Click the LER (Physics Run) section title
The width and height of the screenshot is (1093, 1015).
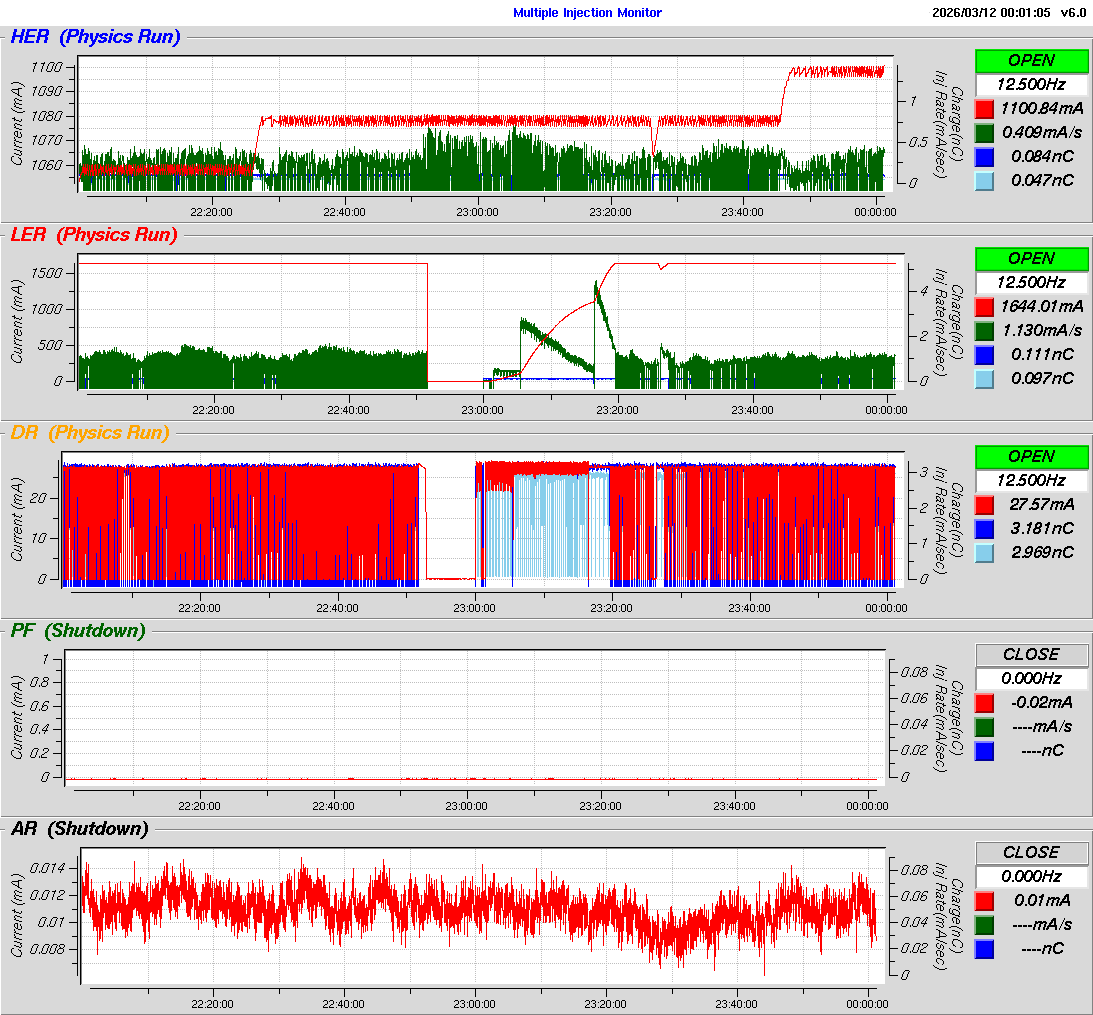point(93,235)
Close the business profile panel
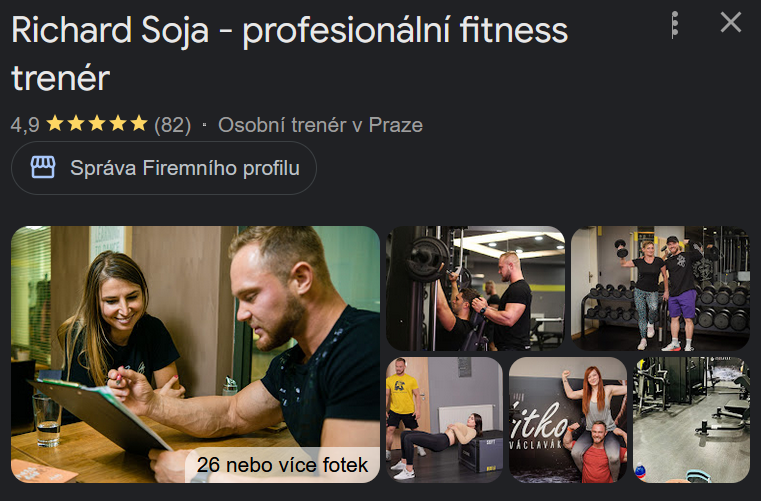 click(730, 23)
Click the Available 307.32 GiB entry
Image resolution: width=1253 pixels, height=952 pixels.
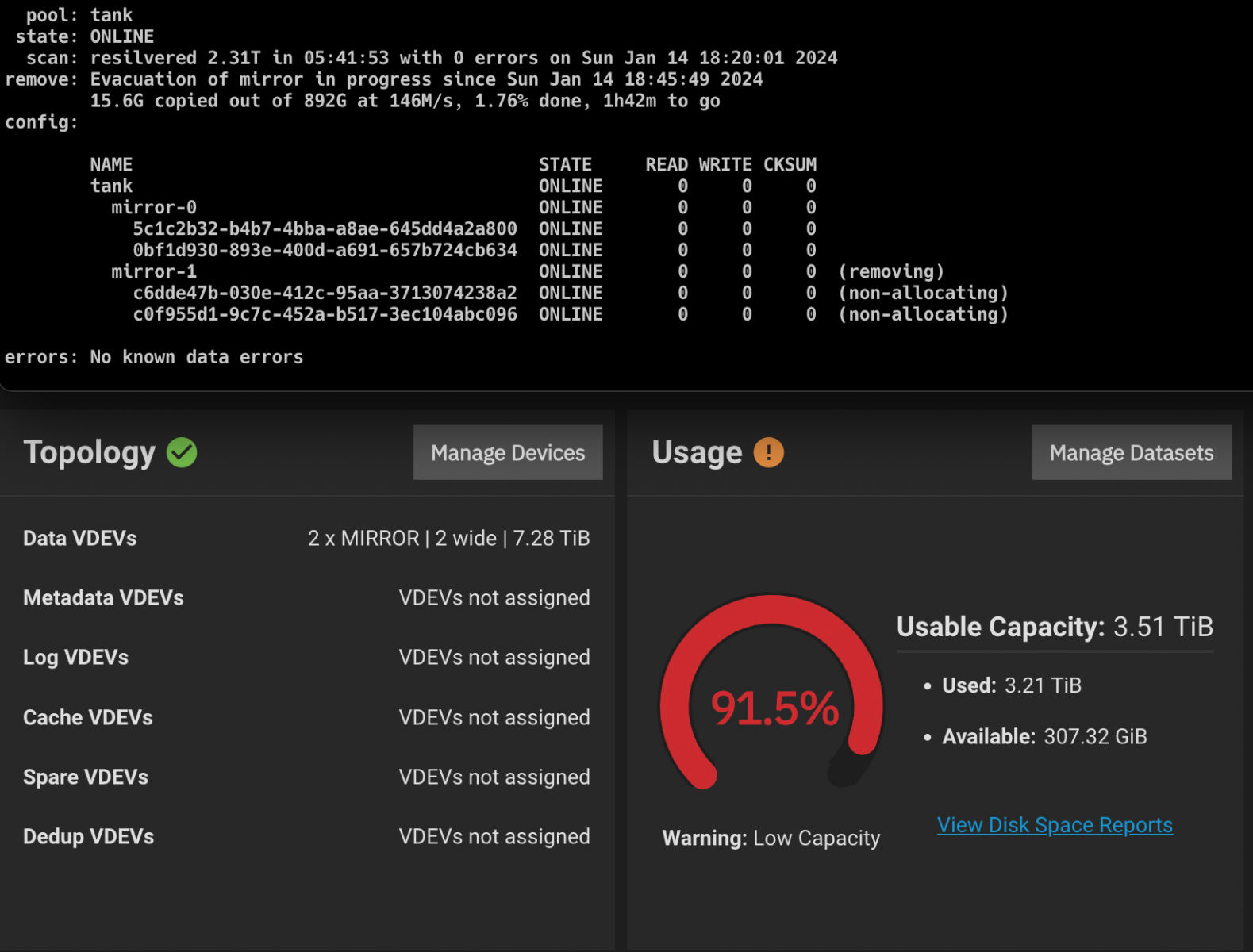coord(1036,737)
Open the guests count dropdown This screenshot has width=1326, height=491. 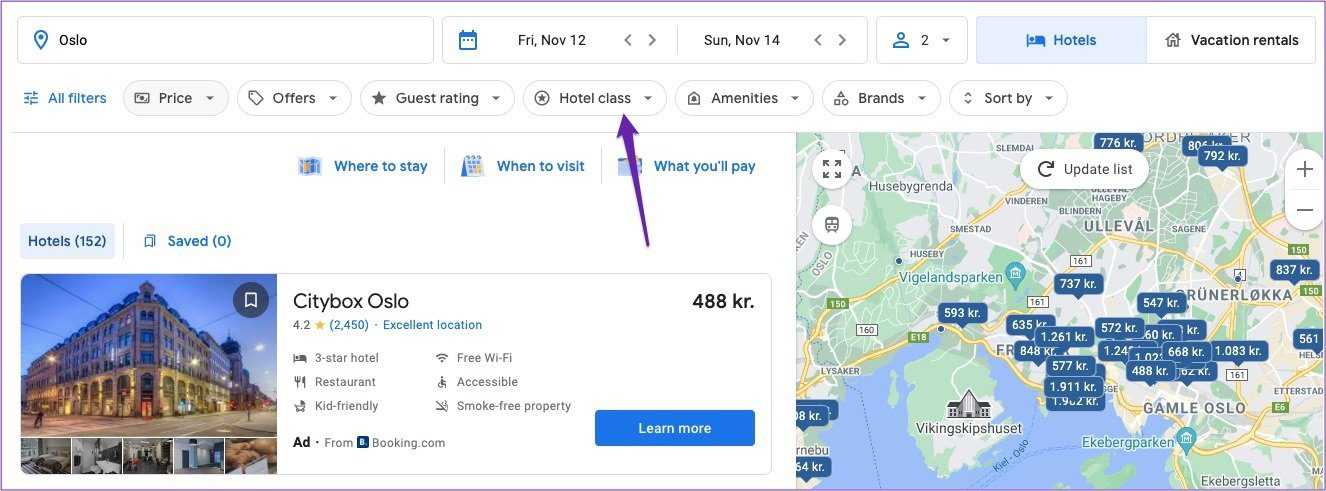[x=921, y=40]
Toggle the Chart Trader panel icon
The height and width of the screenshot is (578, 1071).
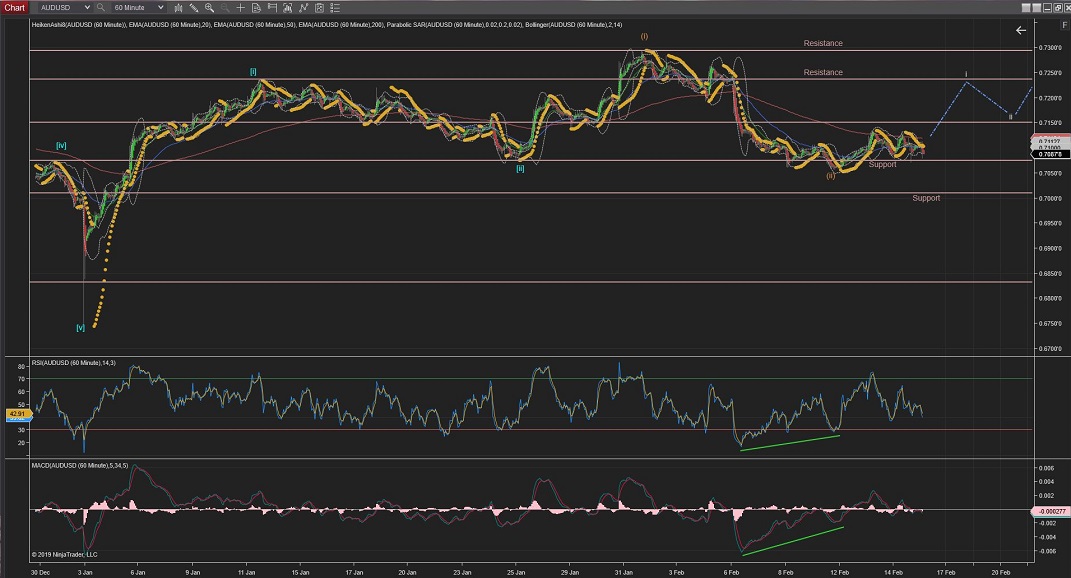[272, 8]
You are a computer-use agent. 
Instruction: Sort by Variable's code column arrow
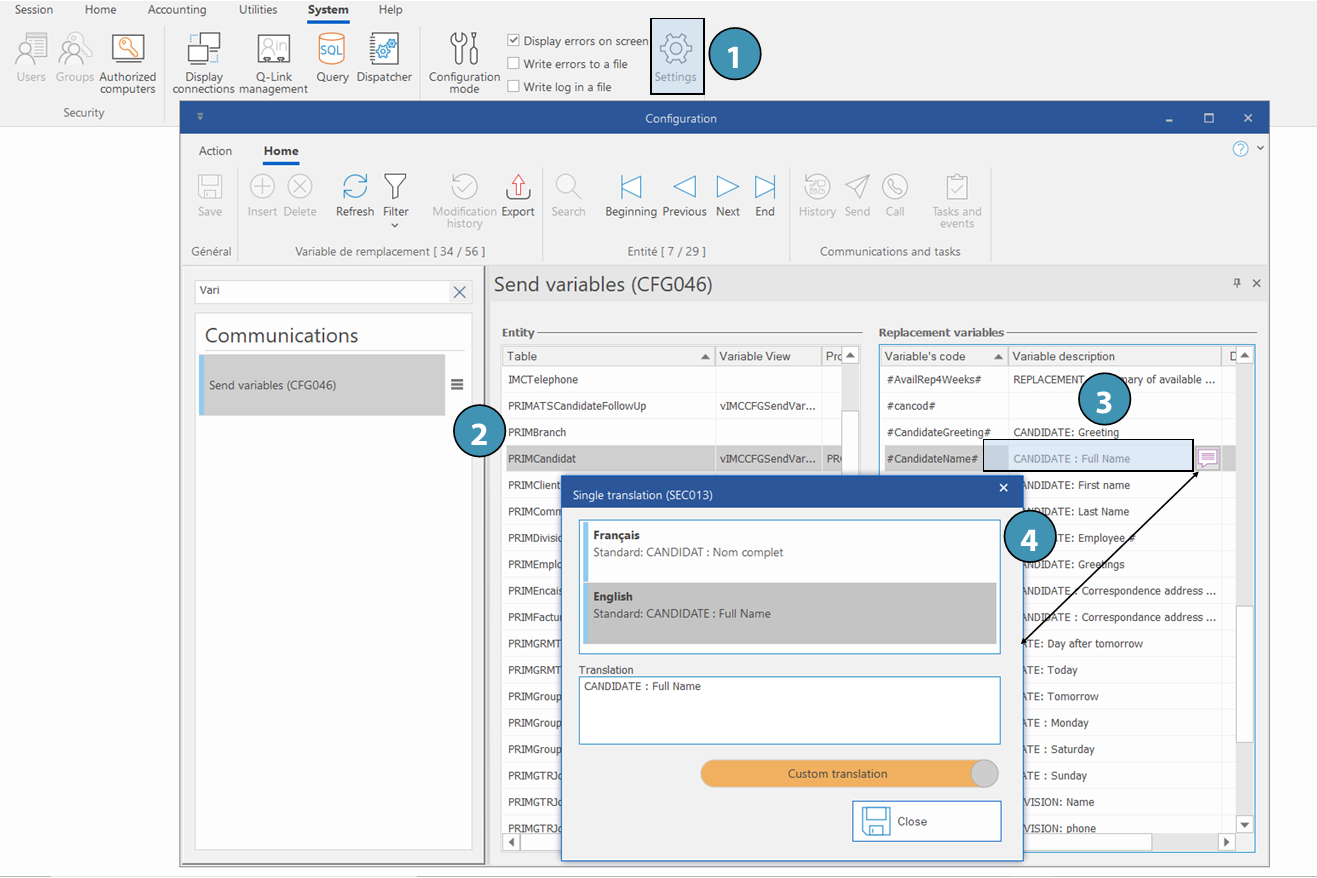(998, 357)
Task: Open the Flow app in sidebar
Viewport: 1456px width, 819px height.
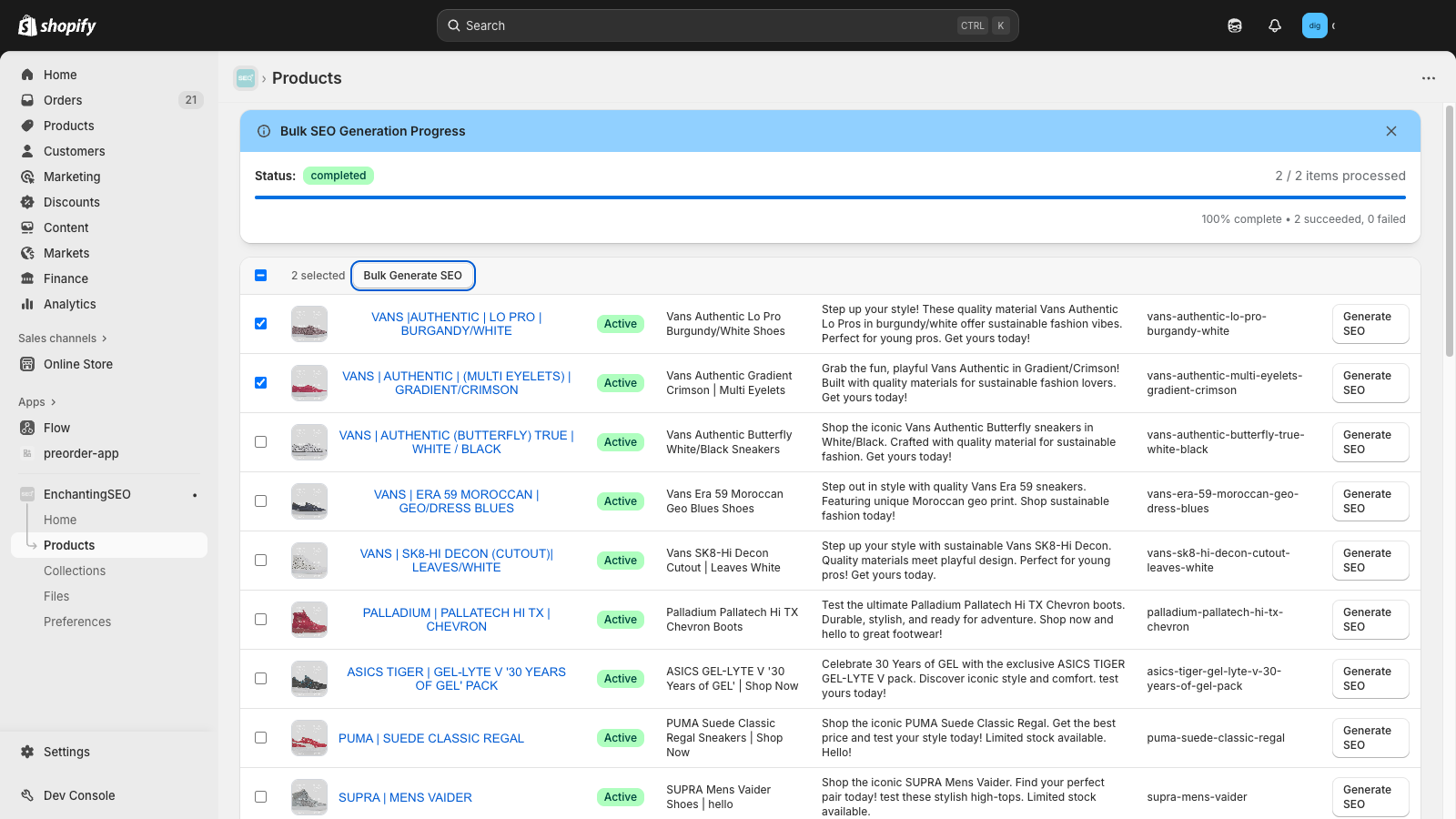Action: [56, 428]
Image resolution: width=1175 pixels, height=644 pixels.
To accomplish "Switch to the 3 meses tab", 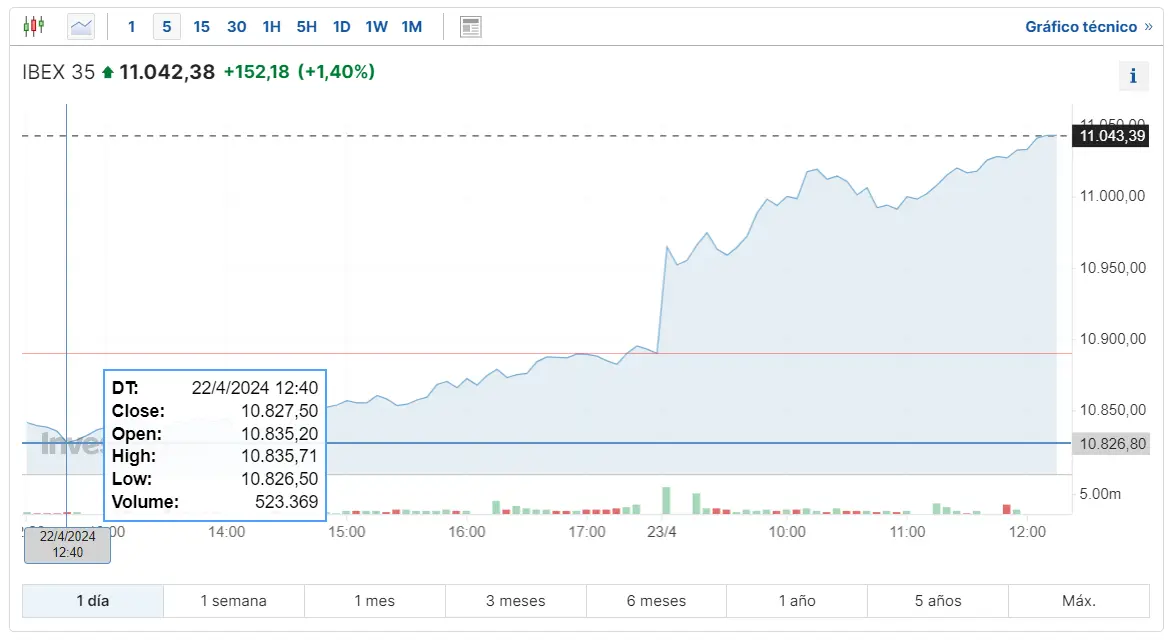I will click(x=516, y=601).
■ ■ ■
● GOAL: Count the lines in the listing above that contain the string "resolution", treating case as significant, and reply with the number alone.

● THE REPLY: 2